選挙が終わった後、結果に関わらず、どの政党も、自分たちの政策は一定の支持を得たとコメントしていました。選挙活動を通して、そのように感じたかもしれません。

しかし、その認識は正しいのでしょうか?

どの政党も候補者も周囲にいる人は賛同者です。後援会も選挙事務所も、そして街頭演説も。同じ思いを持つ人が集まった時の熱量は大きいです。

しかし、その場の熱量の大きさと、熱が伝わっている範囲の大きさとは関係ありません。賛同していない人は、後援会には入りませんし、街頭演説にも来ません。生で感じている熱の高さが勘違いさせてしまうのかもしれません。

選挙に負けたのであれば、自分たちの主張に賛同していない人が多かったことと向き合う必要があります。選挙に勝ったとしても、それはより多くの票を得た結果でしかなく、自分たちとは違う意見を持っている人が多くいることに目をつぶってはいけません。

これはビジネスでも同じことが言えます。類は友を呼ぶと言いますが、親しくしている人の多くは、考えがに似ているものです。社内でも近くにいる人の多くは、アイデアや意見に賛同する人が多いものです。逆に意見の合わない人は、意見の合わない人同士集まっているものです。

経営者の周囲も同じです。経営者の周りには、イエスマンが集まりがちです。考えが合わない人は、付かず離れずの位置にいるでしょう。経営者と面と向かって対立するのは従業員にとって損なことですし、安心でないからです。どうしても意見が合わず、それが我慢できなければ、辞めていくかもしれません。それほど経営者の影響力は大きいのです。しかしより良い意思決定を行うには、異論や反論とその根拠も知り、きちんと検討することが必要です。

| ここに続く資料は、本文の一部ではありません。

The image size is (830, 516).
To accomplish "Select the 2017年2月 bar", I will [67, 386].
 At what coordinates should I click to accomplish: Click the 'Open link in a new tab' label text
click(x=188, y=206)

意見に賛同する人に囲まれているのは心地良いものです。考えが違う人と付き合うのは面倒ですし、時には不愉快に感じることもあるでしょう。しかし責任ある意思決定を行う立場にある経営者だからこそ、あえて苦言を言う人が貴重なのです。

本当に経営者は大変です。だからこそ私は、頑張っている経営者にエールを送り続けたいと思っています。そして支援したいと思っています。応援しています!